Der Sachvortrag des Beklagten sei zudem nicht geeignet, um seine Haftung als Täter der Rechtsverletzung abzuwenden. Er habe sich lediglich darauf beschränkt, seine eigene Täterschaft pauschal in Abrede zu stellen, ohne zu den eigenen Kenntnissen und Fähigkeiten sowie zum Nutzungsverhalten Stellung zu nehmen. Zudem mangele es an Angaben hinsichtlich der insgesamt verfügbaren internetfähigen Geräte im Haushalt des Beklagten.

Im Übrigen sei – vor dem Hintergrund des Sinns und Zwecks der sekundären Darlegungslast – auch der Vortrag zum vermeintlich zu Besuch gewesenen Schulfreund nicht ausreichend gewesen. Insoweit führte das Gericht wie folgt aus:

„Dass der Beklagte in den Raum stellt, dass sein Schulfreund J. aufgrund der von ihm vorgetragenen Umstände als Täter in Betracht komme, reicht angesichts des Vorstehenden nicht aus, zumal der Beklagte auch nicht im Einzelnen mitgeteilt hat, welche Kenntnisse er bei der Befragung seines Schulfreundes über die Umstände einer detaillierten Verletzungshandlung gewonnen hat. Die Bestimmung der Reichweite der dem Anschlussinhaber obliegenden sekundäre Darlegungslast hat mit Blick darauf zu erfolgen, dass erst die Kenntnis von den Umständen der Anschlussnutzung durch den Anschlussinhaber dem Verletzten, dessen urheberrechtliche Position unter dem grundrechtlichen Schutz des Art. 17 Abs. 2 EU-Grundrechtscharta und des Art. 14 Abs. 1 GG steht, eine Rechtsverfolgung ermöglicht.“

Das Amtsgericht Oldenburg positionierte sich auch deutlich zum vielfach in Filesharingverfahren vorgebrachten Einwand, aufgrund der vergangenen Zeit zwischen Abmahnung und Klageverfahren könne kein detaillierterer Vortrag erfolgen. Das Gericht bewertet diesen Einwand als reine Schutzbehauptung.

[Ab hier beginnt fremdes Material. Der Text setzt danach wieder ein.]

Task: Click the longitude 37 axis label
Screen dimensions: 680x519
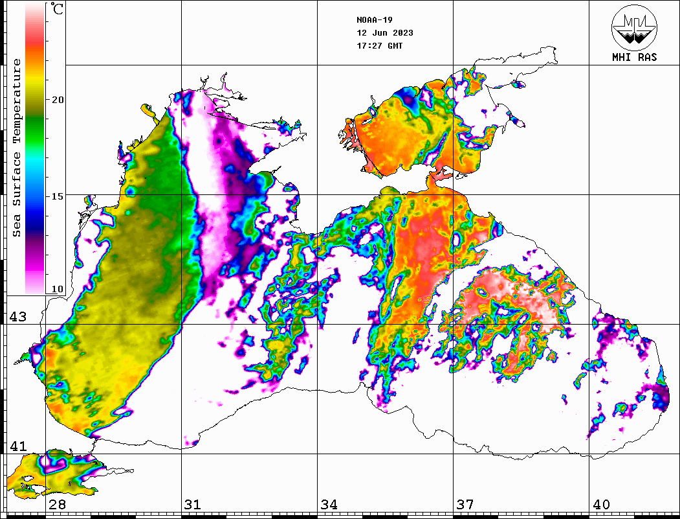Action: (x=465, y=505)
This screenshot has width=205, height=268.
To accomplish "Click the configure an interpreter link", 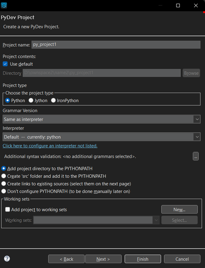I will [x=50, y=146].
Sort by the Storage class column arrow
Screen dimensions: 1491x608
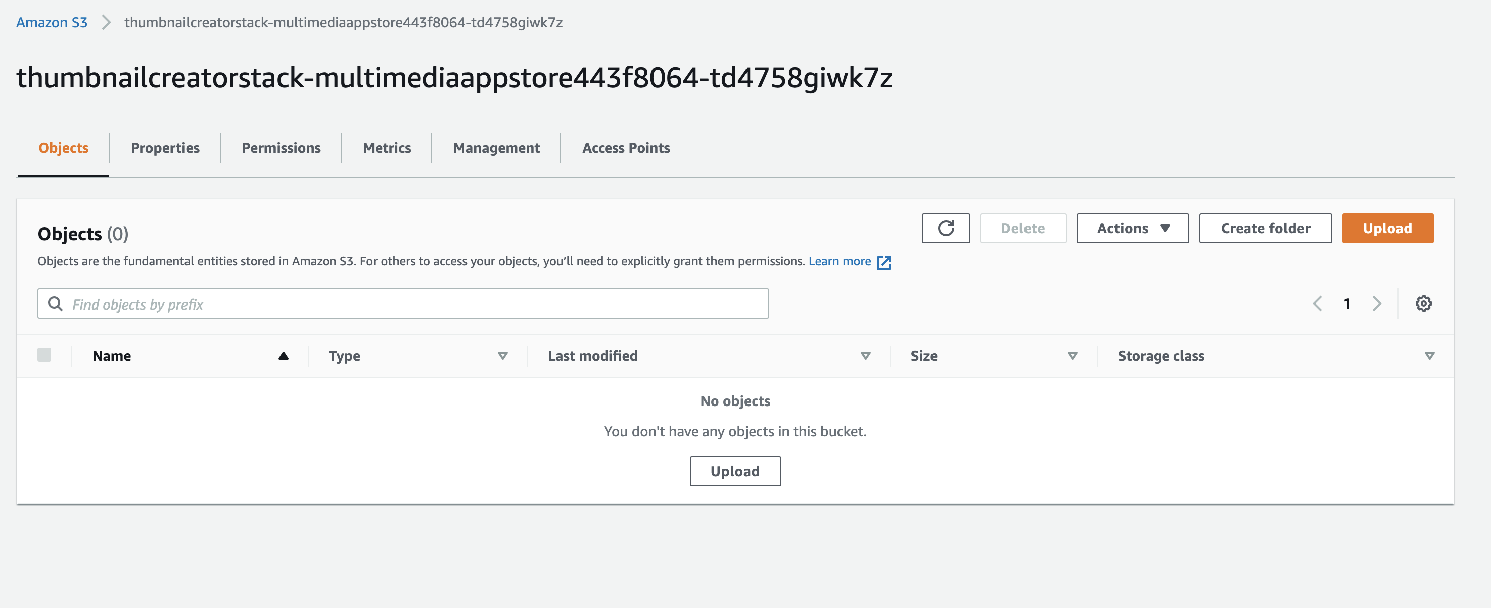tap(1429, 356)
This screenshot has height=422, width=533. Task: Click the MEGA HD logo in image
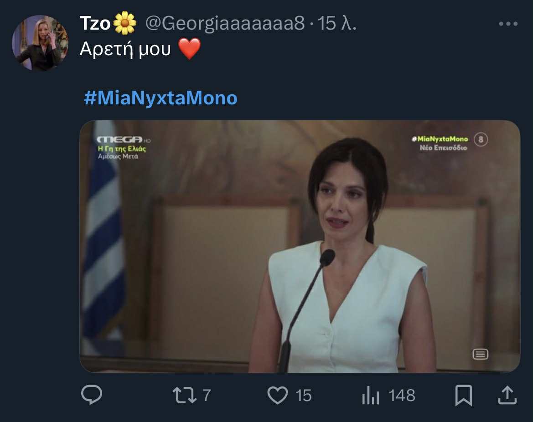point(121,139)
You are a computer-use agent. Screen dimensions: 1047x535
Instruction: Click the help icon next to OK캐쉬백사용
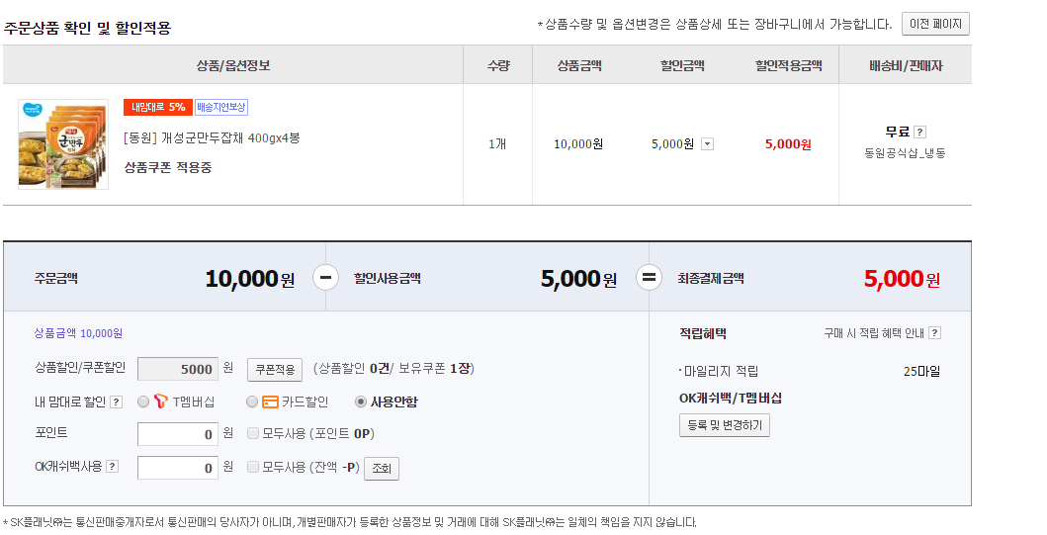click(112, 467)
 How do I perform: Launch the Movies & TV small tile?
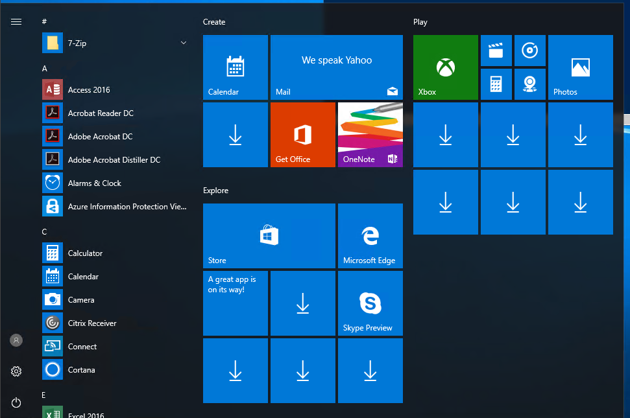(496, 51)
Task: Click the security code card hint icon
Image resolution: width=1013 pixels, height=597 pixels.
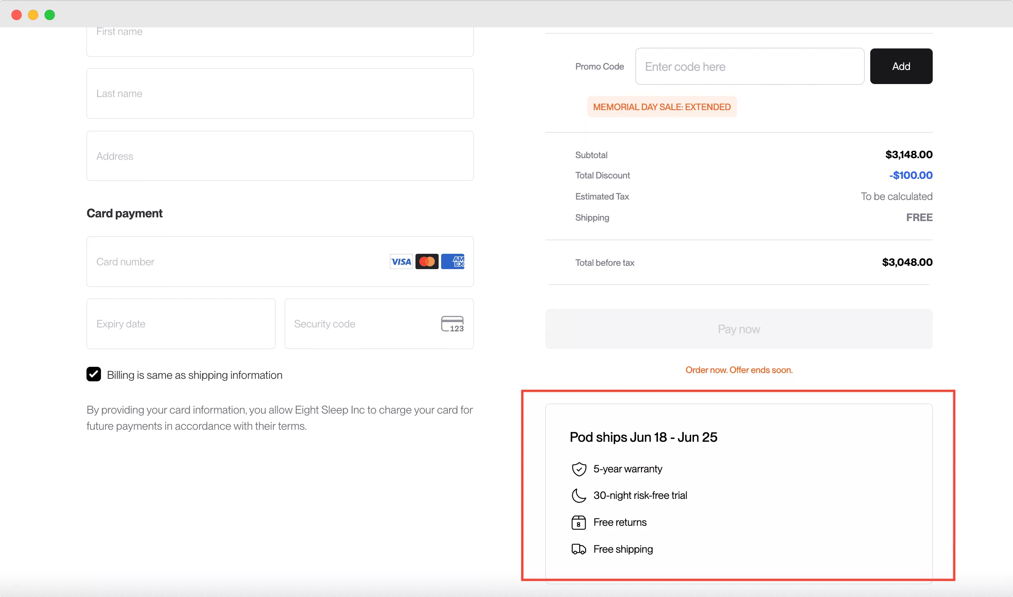Action: (452, 324)
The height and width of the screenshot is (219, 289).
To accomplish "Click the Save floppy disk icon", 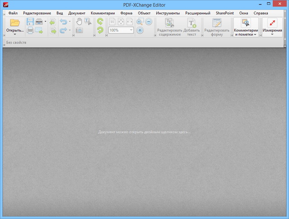I will pos(30,22).
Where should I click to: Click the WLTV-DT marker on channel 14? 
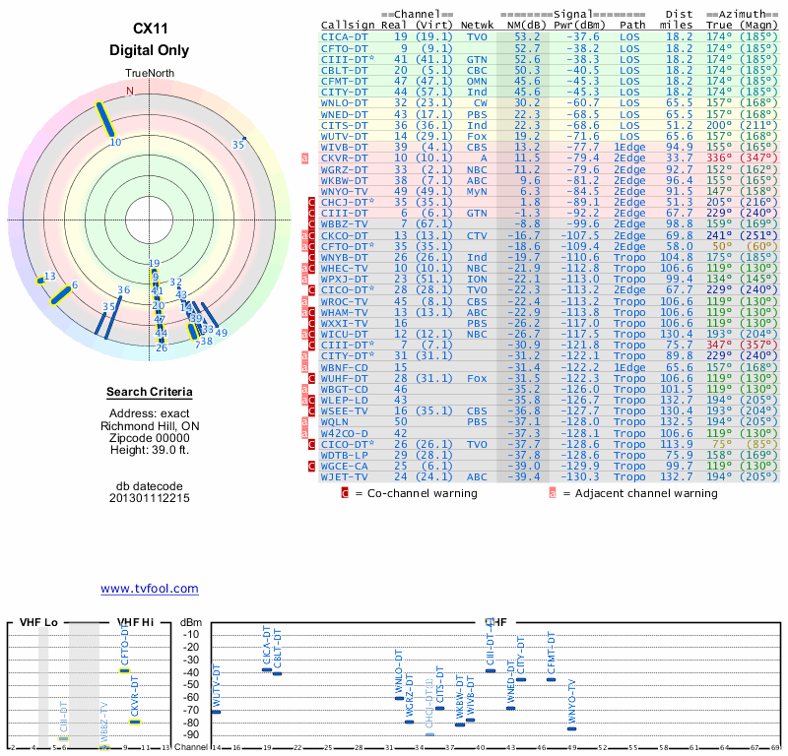tap(217, 712)
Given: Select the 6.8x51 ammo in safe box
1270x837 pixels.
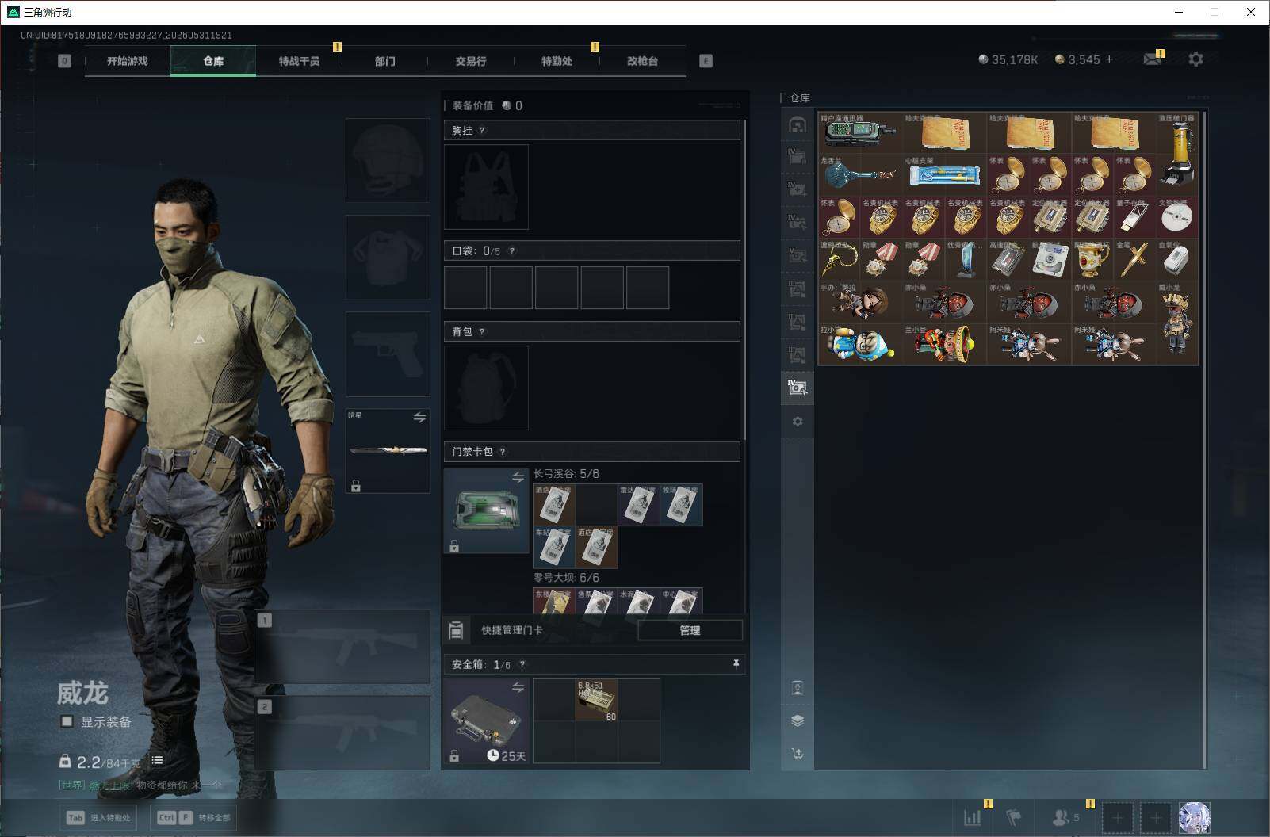Looking at the screenshot, I should point(596,700).
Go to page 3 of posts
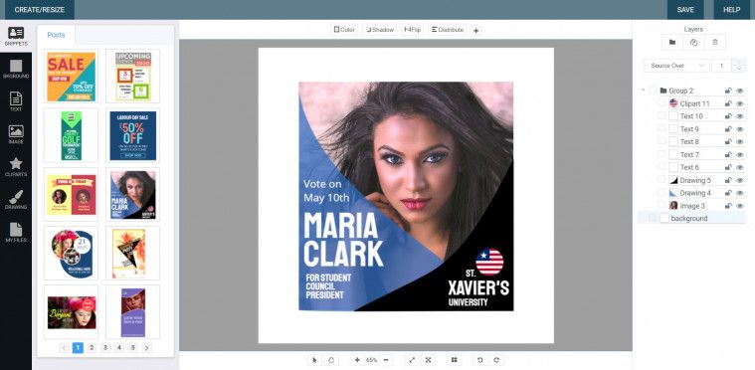Image resolution: width=755 pixels, height=370 pixels. click(x=105, y=347)
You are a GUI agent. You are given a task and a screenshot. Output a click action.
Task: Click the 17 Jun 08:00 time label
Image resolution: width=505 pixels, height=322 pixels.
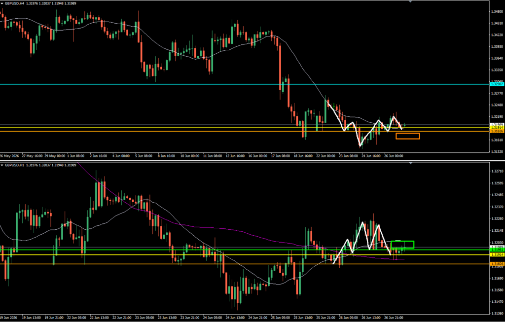(280, 156)
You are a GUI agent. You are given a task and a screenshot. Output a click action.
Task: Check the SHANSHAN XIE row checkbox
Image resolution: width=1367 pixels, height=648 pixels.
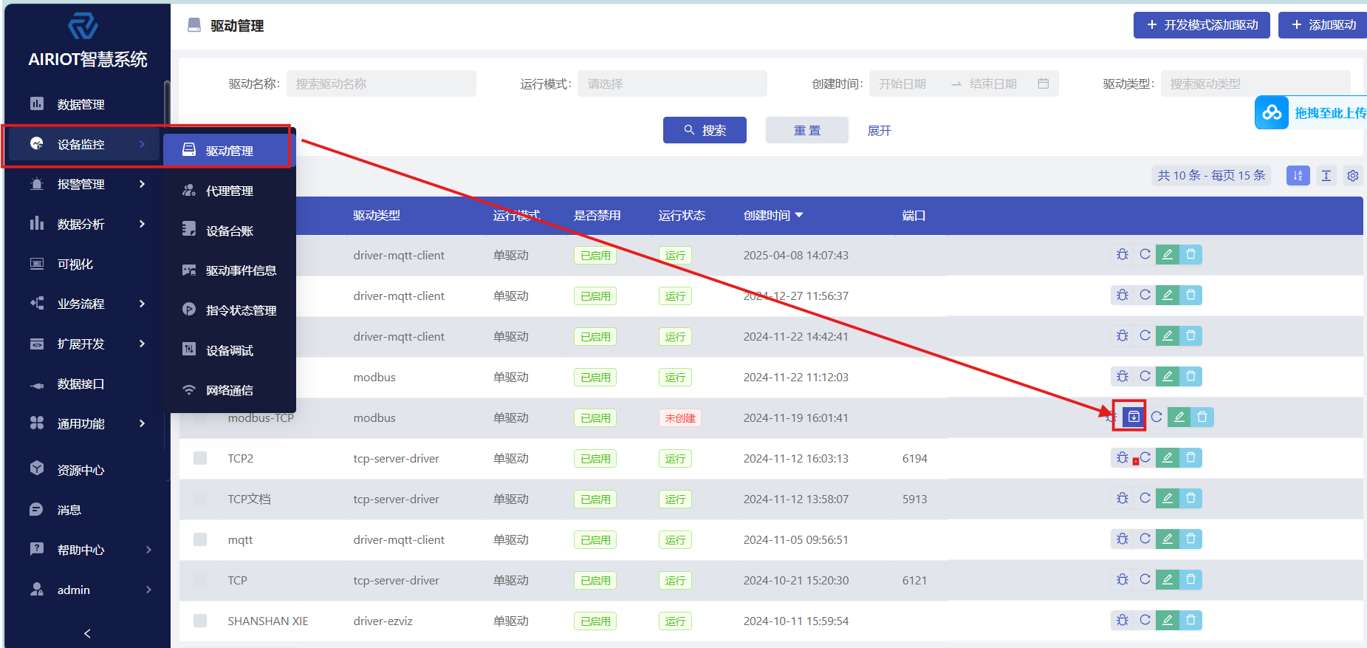[x=200, y=621]
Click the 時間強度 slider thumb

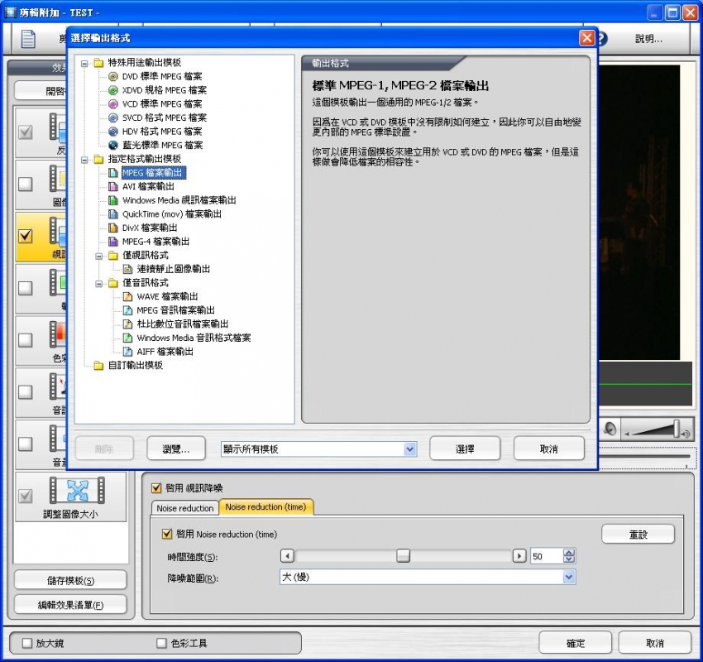tap(403, 556)
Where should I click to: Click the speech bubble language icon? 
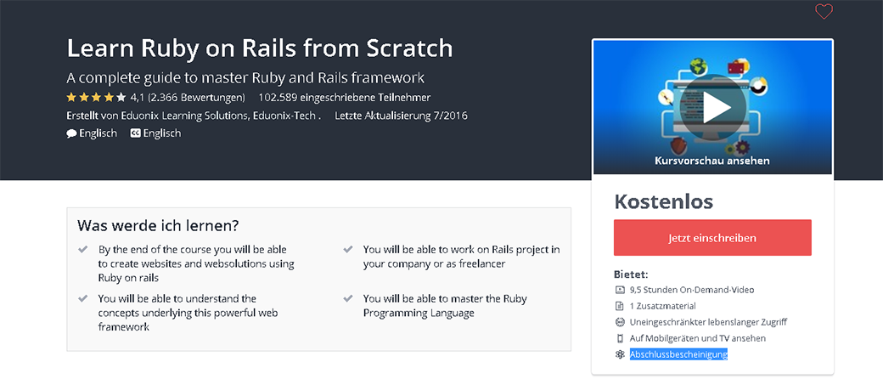[x=71, y=133]
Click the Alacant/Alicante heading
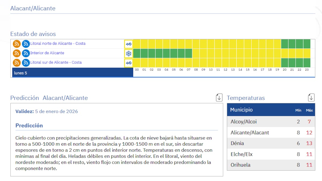The width and height of the screenshot is (322, 181). tap(33, 8)
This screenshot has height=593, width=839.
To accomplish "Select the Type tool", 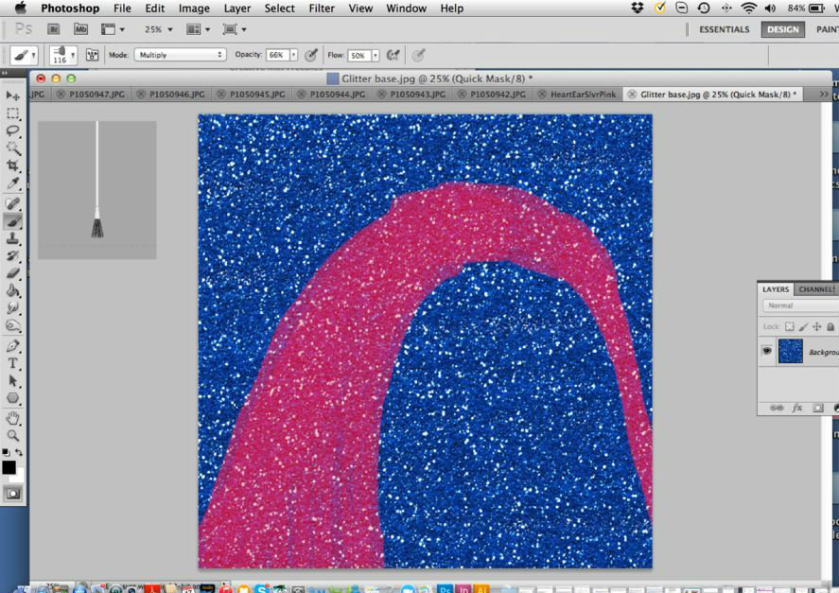I will [x=13, y=363].
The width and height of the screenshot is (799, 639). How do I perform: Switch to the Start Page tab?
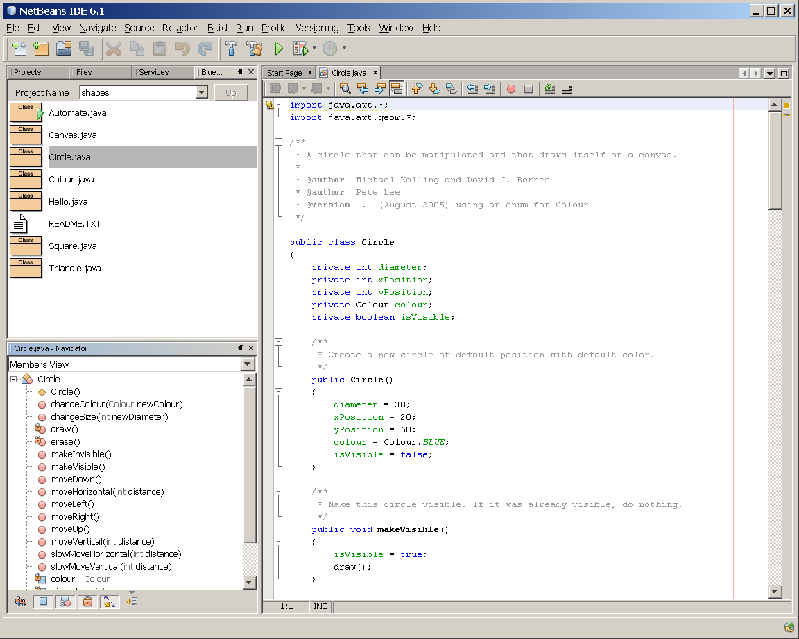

„Das Gericht geht insoweit auch davon aus, dass es für den Beklagten rekonstruierbar war, wer konkret an dem fraglichen Abend bei ihm zu Besuch war und Zugriff auf seinen Internetanschluss hatte. Der Beklagte hat unstreitig die Abmahnung der Klägerin vom [Datum] zeitnah zu dem streitgegenständlichen Verletzungszeitpunkt erhalten. Wenn er – wie er behauptet – nicht Täter der Rechtsverletzung gewesen ist und er in der Abmahnung mit einer Forderung in Höhe von insgesamt 815,- Euro konfrontiert wird, liegt es nahe, sich Gedanken darüber zu machen, wer dann ansonsten Zugriff in dem maßgeblichen Zeitpunkt auf den Internetanschluss hatte und als Täter in Betracht kommt. Da die Prozessbevollmächtigten der Klägerin den Beklagten auch nachfolgend regelmäßig angeschrieben und ihre Zahlungsansprüche geltend gemacht haben, bleiben die Feststellung zu dem „Tatabend“ auch in Erinnerung. Zumindest wäre es dem Beklagten möglich gewesen, den Besucherkreis noch weiter einzugrenzen und namentlich zu benennen.“

An der Angemessenheit der geltend gemachten Forderung hatte das Amtsgericht ebenfalls keine Zweifel. Die Ansprüche seien auch nicht verjährt, da die Verjährung durch die Einleitung des Mahnverfahrens wirksam gehemmt worden sei. Zudem verjähre der Anspruch auf Lizenzschadenersatz ohnehin erst nach zehn Jahren.

Der Beklagte wurde daher antragsgemäß zur Zahlung von EUR 1.000,00 Schadensersatz und der außergerichtlichen Rechtsanwaltskosten sowie zur vollen Übernahme der durch das Gerichtsverfahren entstandenen Kosten verurteilt.